O deputado federal Julio Cesar Ribeiro (Republicanos-DF) apresentou nesta segunda-feira (2) um Projeto de Lei (PL 2.685/2025) que propõe alterar o Estatuto da Criança e do Adolescente (ECA). A proposta busca classificar a produção e a divulgação de vídeos eróticos envolvendo “bebês reborn” – bonecos hiper-realistas que simulam crianças – como crime de apologia à pedofilia.
O projeto estabelece uma pena de
reclusão de 2 a 6 anos, além de multa. O texto também prevê agravantes: a
punição poderá ser aumentada pela metade se o material for divulgado em “plataformas
de acesso público e redes sociais” ou com fins comerciais.

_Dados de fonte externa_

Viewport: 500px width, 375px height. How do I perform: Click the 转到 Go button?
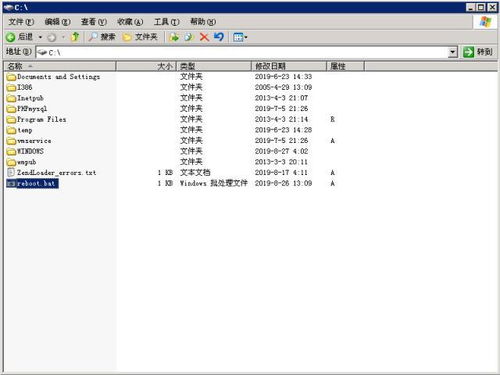478,52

Na justificativa, o deputado
Julio Cesar Ribeiro menciona a crescente popularidade dos bebês reborn. Ele
argumenta que, embora vídeos eróticos com esses bonecos não configurem um
“abuso direto”, a prática “compromete os esforços preventivos de enfrentamento
à violência sexual infantil”. “A popularização de bonecos hiper-realistas com
traços infantis — como os chamados bebês reborn — tem sido deturpada por
indivíduos que produzem ou consomem conteúdos simulando atos sexuais ou
libidinosos com esses objetos. Tais representações, ainda que encenadas,
carregam alto potencial de dessensibilização e normalização de práticas
criminosas, além de fomentar ambientes virtuais de incentivo à pedofilia”,
afirma o parlamentar.
Mais
cedo, o prefeito do Rio de Janeiro, Eduardo Paes (PSD), vetou um
Projeto de Lei que pretendia incluir no calendário oficial da cidade o “Dia da
Cegonha Reborn”, no dia 4 de setembro.
A primeira boneca reborn
conhecida foi criada em 1999 pela artista alemã Karola Wegerich, como uma forma
de consolar um amigo que havia perdido um bebê.